GOAL OF THE EXERCISE
Please return the full listing below without altering anything.

***** PROVIDED DATA *****

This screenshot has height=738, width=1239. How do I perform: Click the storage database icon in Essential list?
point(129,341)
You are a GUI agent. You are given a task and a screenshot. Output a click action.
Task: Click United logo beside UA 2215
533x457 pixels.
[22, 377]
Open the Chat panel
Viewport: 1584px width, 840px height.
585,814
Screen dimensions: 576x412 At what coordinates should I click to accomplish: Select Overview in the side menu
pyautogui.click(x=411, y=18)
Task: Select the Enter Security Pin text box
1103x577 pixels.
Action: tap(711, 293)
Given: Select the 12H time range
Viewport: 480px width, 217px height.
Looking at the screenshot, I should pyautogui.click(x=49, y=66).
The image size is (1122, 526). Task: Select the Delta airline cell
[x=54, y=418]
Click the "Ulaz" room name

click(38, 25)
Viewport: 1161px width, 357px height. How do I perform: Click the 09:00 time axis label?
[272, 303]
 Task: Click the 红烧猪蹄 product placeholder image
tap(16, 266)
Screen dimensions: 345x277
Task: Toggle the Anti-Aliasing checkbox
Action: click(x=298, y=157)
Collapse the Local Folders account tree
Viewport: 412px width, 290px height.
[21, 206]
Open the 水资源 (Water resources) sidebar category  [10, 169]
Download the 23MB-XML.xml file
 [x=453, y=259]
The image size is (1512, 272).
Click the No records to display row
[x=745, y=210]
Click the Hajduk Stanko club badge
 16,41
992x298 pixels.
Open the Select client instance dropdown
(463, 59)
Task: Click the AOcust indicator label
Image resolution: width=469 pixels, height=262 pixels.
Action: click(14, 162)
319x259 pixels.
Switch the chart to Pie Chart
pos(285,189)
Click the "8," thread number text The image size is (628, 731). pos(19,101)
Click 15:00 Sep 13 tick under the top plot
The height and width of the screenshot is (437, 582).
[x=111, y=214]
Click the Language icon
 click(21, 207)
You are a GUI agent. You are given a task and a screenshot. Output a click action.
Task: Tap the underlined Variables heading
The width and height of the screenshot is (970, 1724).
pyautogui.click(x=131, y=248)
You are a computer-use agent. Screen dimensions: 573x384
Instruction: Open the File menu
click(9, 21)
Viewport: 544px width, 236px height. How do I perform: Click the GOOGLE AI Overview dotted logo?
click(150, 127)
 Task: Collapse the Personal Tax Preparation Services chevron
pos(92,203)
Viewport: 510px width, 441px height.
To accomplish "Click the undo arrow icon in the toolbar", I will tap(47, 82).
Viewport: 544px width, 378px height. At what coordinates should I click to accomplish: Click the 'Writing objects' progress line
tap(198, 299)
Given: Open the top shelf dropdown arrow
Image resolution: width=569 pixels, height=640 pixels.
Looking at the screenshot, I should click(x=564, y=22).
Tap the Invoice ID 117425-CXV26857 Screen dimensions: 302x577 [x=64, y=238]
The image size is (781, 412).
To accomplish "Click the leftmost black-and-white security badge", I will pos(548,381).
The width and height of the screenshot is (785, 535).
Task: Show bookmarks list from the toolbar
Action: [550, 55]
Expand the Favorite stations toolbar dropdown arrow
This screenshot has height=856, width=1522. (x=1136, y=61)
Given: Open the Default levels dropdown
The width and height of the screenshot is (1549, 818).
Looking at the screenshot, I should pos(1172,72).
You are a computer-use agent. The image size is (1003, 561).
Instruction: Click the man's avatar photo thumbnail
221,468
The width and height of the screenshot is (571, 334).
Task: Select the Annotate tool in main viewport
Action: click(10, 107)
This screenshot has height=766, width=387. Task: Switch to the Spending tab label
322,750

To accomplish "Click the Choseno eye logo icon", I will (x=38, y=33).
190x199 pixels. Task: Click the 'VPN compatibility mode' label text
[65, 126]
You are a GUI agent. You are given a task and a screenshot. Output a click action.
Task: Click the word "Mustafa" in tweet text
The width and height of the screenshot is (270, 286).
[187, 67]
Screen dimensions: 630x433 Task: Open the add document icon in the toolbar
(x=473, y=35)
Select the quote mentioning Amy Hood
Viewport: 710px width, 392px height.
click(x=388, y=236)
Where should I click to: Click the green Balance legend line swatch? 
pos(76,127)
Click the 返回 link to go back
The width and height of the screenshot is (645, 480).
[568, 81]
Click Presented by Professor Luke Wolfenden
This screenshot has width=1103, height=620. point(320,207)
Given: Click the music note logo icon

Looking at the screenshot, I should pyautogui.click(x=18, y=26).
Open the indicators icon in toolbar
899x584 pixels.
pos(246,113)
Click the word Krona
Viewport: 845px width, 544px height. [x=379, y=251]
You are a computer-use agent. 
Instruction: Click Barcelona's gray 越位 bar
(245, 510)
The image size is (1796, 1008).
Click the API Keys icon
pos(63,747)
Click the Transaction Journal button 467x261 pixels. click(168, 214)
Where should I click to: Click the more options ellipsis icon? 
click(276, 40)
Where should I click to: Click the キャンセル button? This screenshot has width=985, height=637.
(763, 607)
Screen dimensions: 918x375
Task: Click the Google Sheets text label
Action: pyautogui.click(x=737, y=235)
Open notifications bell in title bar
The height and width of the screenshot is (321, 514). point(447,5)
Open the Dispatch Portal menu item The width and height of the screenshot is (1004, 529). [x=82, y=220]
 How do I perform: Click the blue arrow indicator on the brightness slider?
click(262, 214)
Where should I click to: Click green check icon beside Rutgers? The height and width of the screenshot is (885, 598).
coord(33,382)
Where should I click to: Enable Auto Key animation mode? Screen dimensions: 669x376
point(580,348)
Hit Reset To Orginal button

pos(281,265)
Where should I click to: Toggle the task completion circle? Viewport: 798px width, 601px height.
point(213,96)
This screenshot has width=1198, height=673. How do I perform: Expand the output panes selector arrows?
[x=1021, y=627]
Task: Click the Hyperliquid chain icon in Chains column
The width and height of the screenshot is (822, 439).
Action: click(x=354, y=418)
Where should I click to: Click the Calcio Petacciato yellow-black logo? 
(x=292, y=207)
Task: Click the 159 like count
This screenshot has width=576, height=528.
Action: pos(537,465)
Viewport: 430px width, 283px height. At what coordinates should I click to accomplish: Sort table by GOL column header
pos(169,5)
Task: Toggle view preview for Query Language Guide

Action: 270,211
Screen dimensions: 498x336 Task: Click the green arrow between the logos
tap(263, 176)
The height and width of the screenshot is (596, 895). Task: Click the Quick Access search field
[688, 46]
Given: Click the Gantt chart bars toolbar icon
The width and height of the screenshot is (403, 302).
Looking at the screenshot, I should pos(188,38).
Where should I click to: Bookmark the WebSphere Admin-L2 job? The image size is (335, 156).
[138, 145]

*****

ANSWER FOR THE TASK
This screenshot has height=738, width=1239. How do I perform: Click the storage database icon in Essential list?
point(129,341)
You are a GUI agent. You are given a task and a screenshot. Output a click action.
Task: Click United logo beside UA 2215
533x457 pixels.
[22, 377]
Open the Chat panel
Viewport: 1584px width, 840px height.
585,814
Screen dimensions: 576x412 At what coordinates should I click to accomplish: Select Overview in the side menu
pyautogui.click(x=411, y=18)
Task: Select the Enter Security Pin text box
1103x577 pixels.
Action: tap(711, 293)
Given: Select the 12H time range
Viewport: 480px width, 217px height.
Looking at the screenshot, I should pyautogui.click(x=49, y=66).
The image size is (1122, 526). Task: Select the Delta airline cell
[x=54, y=418]
Click the "Ulaz" room name

click(38, 25)
Viewport: 1161px width, 357px height. How do I perform: Click the 09:00 time axis label?
[272, 303]
 Task: Click the 红烧猪蹄 product placeholder image
tap(16, 266)
Screen dimensions: 345x277
Task: Toggle the Anti-Aliasing checkbox
Action: click(x=298, y=157)
Collapse the Local Folders account tree
Viewport: 412px width, 290px height.
[21, 206]
Open the 水资源 (Water resources) sidebar category  [10, 169]
Download the 23MB-XML.xml file
 [x=453, y=259]
The image size is (1512, 272).
Click the No records to display row
[x=745, y=210]
Click the Hajduk Stanko club badge
 16,41
992x298 pixels.
Open the Select client instance dropdown
(463, 59)
Task: Click the AOcust indicator label
Image resolution: width=469 pixels, height=262 pixels.
Action: click(14, 162)
319x259 pixels.
Switch the chart to Pie Chart
pos(285,189)
Click the "8," thread number text The image size is (628, 731). pos(19,101)
Click 15:00 Sep 13 tick under the top plot
The height and width of the screenshot is (437, 582).
[x=111, y=214]
Click the Language icon
 click(21, 207)
You are a GUI agent. You are given a task and a screenshot. Output a click action.
Task: Tap the underlined Variables heading
The width and height of the screenshot is (970, 1724).
pyautogui.click(x=131, y=248)
You are a computer-use agent. Screen dimensions: 573x384
Instruction: Open the File menu
click(9, 21)
Viewport: 544px width, 236px height. How do I perform: Click the GOOGLE AI Overview dotted logo?
click(150, 127)
 Task: Collapse the Personal Tax Preparation Services chevron
pos(92,203)
Viewport: 510px width, 441px height.
To accomplish "Click the undo arrow icon in the toolbar", I will tap(47, 82).
Viewport: 544px width, 378px height. At what coordinates should I click to accomplish: Click the 'Writing objects' progress line
tap(198, 299)
Given: Open the top shelf dropdown arrow
Image resolution: width=569 pixels, height=640 pixels.
Looking at the screenshot, I should click(x=564, y=22).
Tap the Invoice ID 117425-CXV26857 Screen dimensions: 302x577 [x=64, y=238]
The image size is (781, 412).
To accomplish "Click the leftmost black-and-white security badge", I will pos(548,381).
The width and height of the screenshot is (785, 535).
Task: Show bookmarks list from the toolbar
Action: [550, 55]
Expand the Favorite stations toolbar dropdown arrow
This screenshot has height=856, width=1522. (x=1136, y=61)
Given: Open the Default levels dropdown
The width and height of the screenshot is (1549, 818).
Looking at the screenshot, I should pos(1172,72).
You are a computer-use agent. The image size is (1003, 561).
Instruction: Click the man's avatar photo thumbnail
221,468
The width and height of the screenshot is (571, 334).
Task: Select the Annotate tool in main viewport
Action: click(10, 107)
This screenshot has height=766, width=387. Task: Switch to the Spending tab label
322,750

To accomplish "Click the Choseno eye logo icon", I will (x=38, y=33).
190x199 pixels. Task: Click the 'VPN compatibility mode' label text
[65, 126]
You are a GUI agent. You are given a task and a screenshot. Output a click action.
Task: Click the word "Mustafa" in tweet text
The width and height of the screenshot is (270, 286).
[187, 67]
Screen dimensions: 630x433 Task: Open the add document icon in the toolbar
(x=473, y=35)
Select the quote mentioning Amy Hood
Viewport: 710px width, 392px height.
click(x=388, y=236)
Where should I click to: Click the green Balance legend line swatch? 
pos(76,127)
Click the 返回 link to go back
The width and height of the screenshot is (645, 480).
[568, 81]
Click Presented by Professor Luke Wolfenden
This screenshot has width=1103, height=620. point(320,207)
Given: Click the music note logo icon

Looking at the screenshot, I should pyautogui.click(x=18, y=26).
Open the indicators icon in toolbar
899x584 pixels.
pos(246,113)
Click the word Krona
Viewport: 845px width, 544px height. [x=379, y=251]
You are a computer-use agent. 
Instruction: Click Barcelona's gray 越位 bar
(245, 510)
The image size is (1796, 1008).
Click the API Keys icon
pos(63,747)
Click the Transaction Journal button 467x261 pixels. click(168, 214)
Where should I click to: Click the more options ellipsis icon? 
click(276, 40)
Where should I click to: Click the キャンセル button? This screenshot has width=985, height=637.
(763, 607)
Screen dimensions: 918x375
Task: Click the Google Sheets text label
Action: pyautogui.click(x=737, y=235)
Open notifications bell in title bar
The height and width of the screenshot is (321, 514). point(447,5)
Open the Dispatch Portal menu item The width and height of the screenshot is (1004, 529). [x=82, y=220]
 How do I perform: Click the blue arrow indicator on the brightness slider?
click(262, 214)
Where should I click to: Click green check icon beside Rutgers? The height and width of the screenshot is (885, 598).
coord(33,382)
Where should I click to: Enable Auto Key animation mode? Screen dimensions: 669x376
point(580,348)
Hit Reset To Orginal button

pos(281,265)
Where should I click to: Toggle the task completion circle? Viewport: 798px width, 601px height.
point(213,96)
This screenshot has width=1198, height=673. How do I perform: Expand the output panes selector arrows?
[x=1021, y=627]
Task: Click the Hyperliquid chain icon in Chains column
The width and height of the screenshot is (822, 439).
Action: click(x=354, y=418)
Where should I click to: Click the Calcio Petacciato yellow-black logo? 
(x=292, y=207)
Task: Click the 159 like count
This screenshot has width=576, height=528.
Action: pos(537,465)
Viewport: 430px width, 283px height. At what coordinates should I click to accomplish: Sort table by GOL column header
pos(169,5)
Task: Toggle view preview for Query Language Guide

Action: 270,211
Screen dimensions: 498x336 Task: Click the green arrow between the logos
tap(263, 176)
The height and width of the screenshot is (596, 895). Task: Click the Quick Access search field
[688, 46]
Given: Click the Gantt chart bars toolbar icon
The width and height of the screenshot is (403, 302).
Looking at the screenshot, I should pos(188,38).
Where should I click to: Bookmark the WebSphere Admin-L2 job? The image size is (335, 156).
[138, 145]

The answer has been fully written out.